▶ [Given problem] Render every line of the items below as a Markdown table with the columns "No." and "Text", numbering the rows in order and leaving out blank lines.

— Begin Materials provided —

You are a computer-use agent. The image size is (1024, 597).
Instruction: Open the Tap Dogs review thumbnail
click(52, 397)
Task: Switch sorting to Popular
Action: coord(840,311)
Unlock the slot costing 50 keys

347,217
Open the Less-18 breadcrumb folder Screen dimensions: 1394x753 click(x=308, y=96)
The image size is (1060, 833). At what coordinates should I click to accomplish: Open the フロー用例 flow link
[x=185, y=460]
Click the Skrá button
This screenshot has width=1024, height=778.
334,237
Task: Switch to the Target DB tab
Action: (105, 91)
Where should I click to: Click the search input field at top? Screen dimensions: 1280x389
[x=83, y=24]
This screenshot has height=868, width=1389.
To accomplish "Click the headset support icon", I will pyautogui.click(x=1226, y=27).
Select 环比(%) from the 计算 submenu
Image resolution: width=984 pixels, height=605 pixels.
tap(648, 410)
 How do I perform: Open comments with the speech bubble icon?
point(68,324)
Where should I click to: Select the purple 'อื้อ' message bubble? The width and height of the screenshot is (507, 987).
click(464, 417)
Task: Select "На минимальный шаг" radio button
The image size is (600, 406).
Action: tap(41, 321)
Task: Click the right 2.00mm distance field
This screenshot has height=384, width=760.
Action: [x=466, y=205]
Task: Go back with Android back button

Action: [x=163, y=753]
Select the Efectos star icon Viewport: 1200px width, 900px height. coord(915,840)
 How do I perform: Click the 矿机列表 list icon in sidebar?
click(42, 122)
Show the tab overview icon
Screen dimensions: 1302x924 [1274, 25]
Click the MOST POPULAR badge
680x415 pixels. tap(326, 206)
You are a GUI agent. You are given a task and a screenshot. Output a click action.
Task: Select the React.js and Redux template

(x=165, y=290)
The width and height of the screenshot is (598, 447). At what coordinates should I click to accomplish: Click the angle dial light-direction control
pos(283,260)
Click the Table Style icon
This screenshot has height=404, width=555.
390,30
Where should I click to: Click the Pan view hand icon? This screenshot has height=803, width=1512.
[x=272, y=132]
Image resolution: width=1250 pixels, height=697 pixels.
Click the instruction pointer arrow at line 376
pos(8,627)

— End Materials provided —

▶ [Output for this task]
| No. | Text |
|---|---|
| 1 | You are a computer-use agent. The image size is (1024, 597). |
| 2 | Instruction: Open the Tap Dogs review thumbnail |
| 3 | click(52, 397) |
| 4 | Task: Switch sorting to Popular |
| 5 | Action: coord(840,311) |
| 6 | Unlock the slot costing 50 keys |
| 7 | 347,217 |
| 8 | Open the Less-18 breadcrumb folder Screen dimensions: 1394x753 click(x=308, y=96) |
| 9 | The image size is (1060, 833). At what coordinates should I click to accomplish: Open the フロー用例 flow link |
| 10 | [x=185, y=460] |
| 11 | Click the Skrá button |
| 12 | This screenshot has width=1024, height=778. |
| 13 | 334,237 |
| 14 | Task: Switch to the Target DB tab |
| 15 | Action: (105, 91) |
| 16 | Where should I click to: Click the search input field at top? Screen dimensions: 1280x389 |
| 17 | [x=83, y=24] |
| 18 | This screenshot has height=868, width=1389. |
| 19 | To accomplish "Click the headset support icon", I will pyautogui.click(x=1226, y=27). |
| 20 | Select 环比(%) from the 计算 submenu |
| 21 | Image resolution: width=984 pixels, height=605 pixels. |
| 22 | tap(648, 410) |
| 23 |  How do I perform: Open comments with the speech bubble icon? |
| 24 | point(68,324) |
| 25 | Where should I click to: Select the purple 'อื้อ' message bubble? The width and height of the screenshot is (507, 987). |
| 26 | click(464, 417) |
| 27 | Task: Select "На минимальный шаг" radio button |
| 28 | The image size is (600, 406). |
| 29 | Action: tap(41, 321) |
| 30 | Task: Click the right 2.00mm distance field |
| 31 | This screenshot has height=384, width=760. |
| 32 | Action: [x=466, y=205] |
| 33 | Task: Go back with Android back button |
| 34 | Action: [x=163, y=753] |
| 35 | Select the Efectos star icon Viewport: 1200px width, 900px height. coord(915,840) |
| 36 |  How do I perform: Click the 矿机列表 list icon in sidebar? |
| 37 | click(42, 122) |
| 38 | Show the tab overview icon |
| 39 | Screen dimensions: 1302x924 [1274, 25] |
| 40 | Click the MOST POPULAR badge |
| 41 | 680x415 pixels. tap(326, 206) |
| 42 | You are a GUI agent. You are given a task and a screenshot. Output a click action. |
| 43 | Task: Select the React.js and Redux template |
| 44 | (x=165, y=290) |
| 45 | The width and height of the screenshot is (598, 447). At what coordinates should I click to accomplish: Click the angle dial light-direction control |
| 46 | pos(283,260) |
| 47 | Click the Table Style icon |
| 48 | This screenshot has height=404, width=555. |
| 49 | 390,30 |
| 50 | Where should I click to: Click the Pan view hand icon? This screenshot has height=803, width=1512. |
| 51 | [x=272, y=132] |
| 52 | Image resolution: width=1250 pixels, height=697 pixels. |
| 53 | Click the instruction pointer arrow at line 376 |
| 54 | pos(8,627) |